Death can be an inescapable fact of both life and dwarven fortress’ simulacrum but, as Tarn makes clear, the Steam version does not indicate anything close to an end. New features will continue apace, just as they have for the past 16 years. Indeed, with a single breath, Tarn rattles off a decade-spanning to-do list, ending with what sounds like a maddening philosophical quandary and planning nightmare. “We have a difficult decision between the economy and the ships,” he says. “Ships are very important for the economy to work. The economy is very important for the ships to have a reason to be there. Do you do it all at once?
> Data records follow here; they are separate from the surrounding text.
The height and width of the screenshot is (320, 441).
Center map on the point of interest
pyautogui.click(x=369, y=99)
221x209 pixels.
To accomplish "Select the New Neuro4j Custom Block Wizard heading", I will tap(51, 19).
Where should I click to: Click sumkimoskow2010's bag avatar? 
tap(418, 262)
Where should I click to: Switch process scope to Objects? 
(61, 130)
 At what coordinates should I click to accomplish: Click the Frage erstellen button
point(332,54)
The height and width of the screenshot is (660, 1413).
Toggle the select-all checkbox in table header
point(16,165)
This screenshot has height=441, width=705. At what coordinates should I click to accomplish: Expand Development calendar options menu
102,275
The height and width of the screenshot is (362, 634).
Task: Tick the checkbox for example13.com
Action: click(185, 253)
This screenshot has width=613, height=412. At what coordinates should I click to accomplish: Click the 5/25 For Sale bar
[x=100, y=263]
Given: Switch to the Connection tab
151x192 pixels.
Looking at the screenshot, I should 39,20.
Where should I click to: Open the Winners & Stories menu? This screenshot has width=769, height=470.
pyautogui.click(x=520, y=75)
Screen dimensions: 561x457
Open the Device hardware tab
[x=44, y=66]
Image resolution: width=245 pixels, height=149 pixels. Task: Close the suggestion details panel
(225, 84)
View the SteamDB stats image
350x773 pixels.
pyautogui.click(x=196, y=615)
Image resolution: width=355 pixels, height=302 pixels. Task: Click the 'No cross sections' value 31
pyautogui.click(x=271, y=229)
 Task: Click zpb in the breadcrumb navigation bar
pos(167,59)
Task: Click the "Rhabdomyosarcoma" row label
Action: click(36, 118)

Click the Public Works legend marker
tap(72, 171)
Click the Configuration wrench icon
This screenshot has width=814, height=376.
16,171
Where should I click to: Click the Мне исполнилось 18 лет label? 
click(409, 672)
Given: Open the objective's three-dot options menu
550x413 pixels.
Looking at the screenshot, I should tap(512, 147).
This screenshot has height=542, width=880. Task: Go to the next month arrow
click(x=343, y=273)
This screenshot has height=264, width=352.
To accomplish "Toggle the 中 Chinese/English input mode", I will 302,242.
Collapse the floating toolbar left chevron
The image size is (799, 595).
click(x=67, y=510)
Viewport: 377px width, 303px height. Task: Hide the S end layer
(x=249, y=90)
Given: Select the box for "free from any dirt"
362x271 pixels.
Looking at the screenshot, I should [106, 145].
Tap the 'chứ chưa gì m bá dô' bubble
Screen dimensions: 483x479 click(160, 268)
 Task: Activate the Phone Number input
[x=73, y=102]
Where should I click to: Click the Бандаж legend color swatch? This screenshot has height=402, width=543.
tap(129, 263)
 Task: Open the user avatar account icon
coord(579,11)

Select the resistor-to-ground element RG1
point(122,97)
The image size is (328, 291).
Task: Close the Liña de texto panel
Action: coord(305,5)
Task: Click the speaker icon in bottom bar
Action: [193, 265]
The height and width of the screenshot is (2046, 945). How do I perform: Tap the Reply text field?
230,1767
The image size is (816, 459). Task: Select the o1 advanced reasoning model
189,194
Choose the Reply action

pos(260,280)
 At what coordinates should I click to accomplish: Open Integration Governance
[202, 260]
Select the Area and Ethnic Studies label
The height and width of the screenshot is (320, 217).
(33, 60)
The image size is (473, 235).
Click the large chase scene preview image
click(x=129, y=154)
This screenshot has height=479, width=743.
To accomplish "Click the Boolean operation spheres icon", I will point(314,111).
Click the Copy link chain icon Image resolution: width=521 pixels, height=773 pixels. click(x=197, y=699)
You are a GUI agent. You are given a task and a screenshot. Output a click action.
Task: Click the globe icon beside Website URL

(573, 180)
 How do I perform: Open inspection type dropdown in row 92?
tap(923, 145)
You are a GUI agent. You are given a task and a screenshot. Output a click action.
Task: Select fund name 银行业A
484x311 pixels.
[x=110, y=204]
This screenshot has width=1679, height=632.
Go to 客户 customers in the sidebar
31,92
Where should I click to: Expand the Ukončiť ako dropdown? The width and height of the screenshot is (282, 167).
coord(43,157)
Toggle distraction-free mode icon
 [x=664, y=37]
Such a question is indicative of a game that Tarn compares to a balloon whose surface area only increases as you inflate it. “If you add something to the game, it interacts with almost every other system, and you can’t include all those interactions, so you save some and call it the next development arc. We have plans that last 15, 20 years, and there will be more after that,” says Tarn. “That’s something you think about as well. Do you want the project to continue? Do you want to pass it on to someone? Do you want to pass it on to everyone? We haven’t made any decisions there about how or what we’re going to do with it. I mean, we’re not really the type of people who would just hide it and throw it in a vault somewhere. We’ll see what happens, but we still have work to do.”